The comingled blood turned gold.
Miranda stepped backward once, again, until she stumbled against her chair and sat down. “I begged her to tell me.” She closed her eyes. “I’ll decline the challenge.”
“No,” Sydney said. “You’ll accept it. And you’ll require that it be held soon.”
“Ian could kill you.”
“Unlikely,” Sydney said. “Besides, do you honestly think Shara would let me keep walking around if I went against her wishes? Let me make this easy for you, since you don’t seem to have much of a handle on her character: She wouldn’t. She’d see me dead in a blink.

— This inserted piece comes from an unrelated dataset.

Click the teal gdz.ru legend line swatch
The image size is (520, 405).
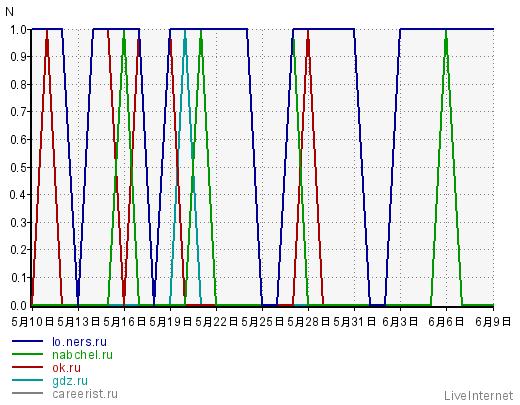(x=27, y=380)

I’m still bound to Shadows—I still owe interest on the debt you sold me into, so when she says ‘jump,’ I don’t even need to ask how high, because my muscles are already coiling.”

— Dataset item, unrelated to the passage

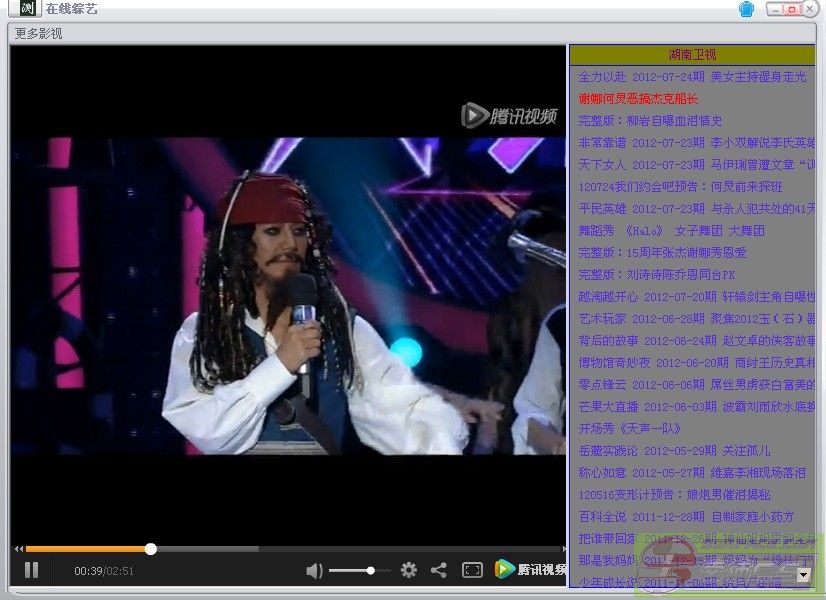Mute the video using the speaker icon
This screenshot has height=600, width=826.
coord(314,570)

“Your father.” Miranda’s voice sounded as if she were speaking from very far away, perhaps even from the past.
“What?” Sharp as the spell that had pooled blood onto Miranda’s desk.

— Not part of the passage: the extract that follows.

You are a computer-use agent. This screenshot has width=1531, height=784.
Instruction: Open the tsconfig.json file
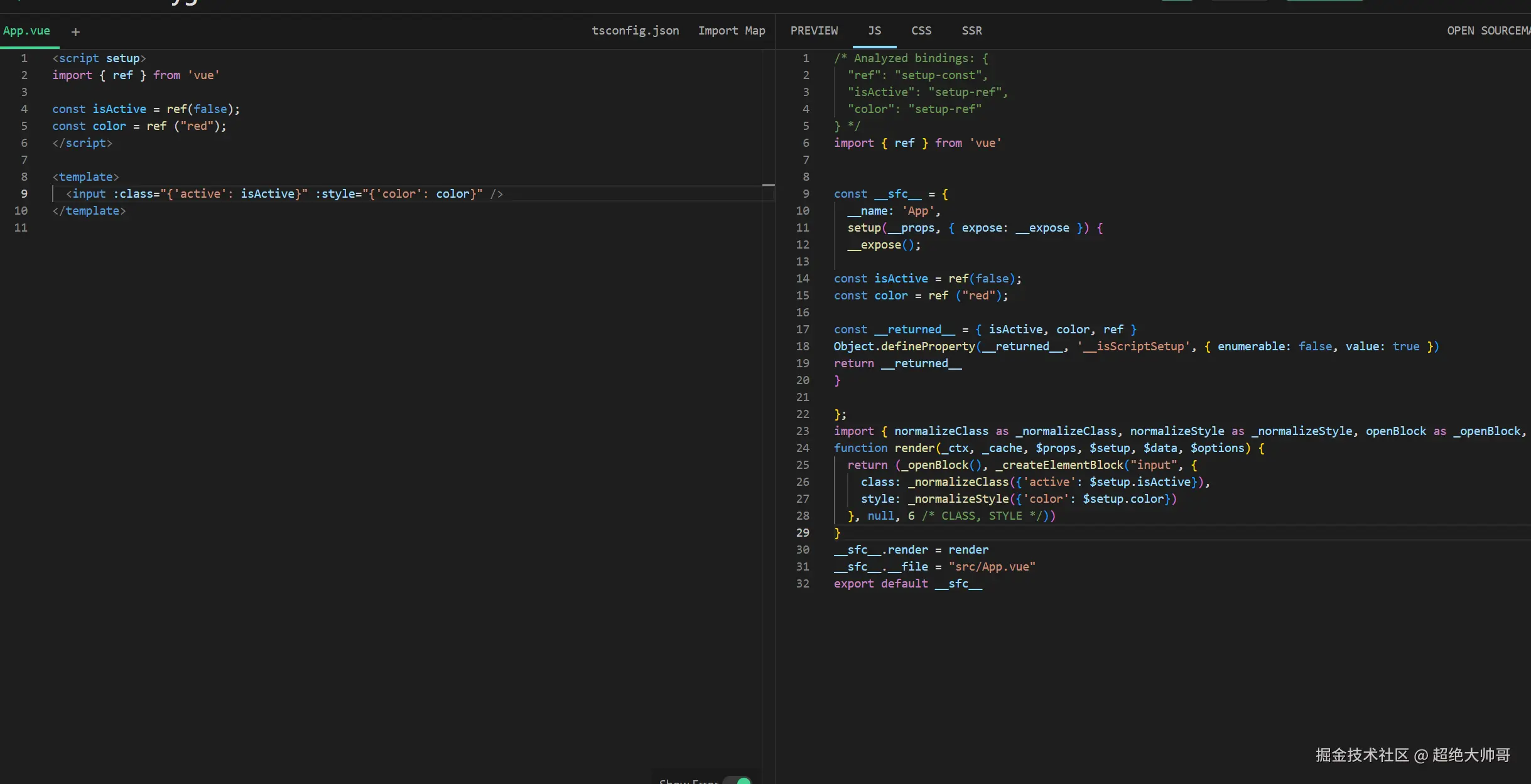pyautogui.click(x=635, y=31)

“Your father was the one who took you to that place. He told me you were stillborn. I didn’t find out what he had done until the most recent Turning.” Anger, still. “I wasn’t going to give away any of my children. I had planned to find some unwanted infant and pay our debt with it. But he said family blood kept the magic purer. Stronger. He did this.
“I killed him for it, during a challenge. I made sure a spell went wrong.”
“That’s all well and good, but in the end, it doesn’t matter who walked me through the doors and left me there. Someone did. And you may well have killed him to make yourself feel better, but it’s not like you took yourself over to Shadows to ask for me back, now, is it?” Sydney asked.
Miranda’s face was her answer.
“Exactly. Let you know if I got out, but you weren’t about to try to pull me out early. Not and have to suffer for your magic. And you still use Shadows’ magic—this entire House reeks of it. I made you dance, just like almost every other damn magician the night of the first challenge. You can say you wouldn’t this and you’re sorry that, but words are easy, and your actions say otherwise. So forgive me if I don’t reach out for a hug. Mom.”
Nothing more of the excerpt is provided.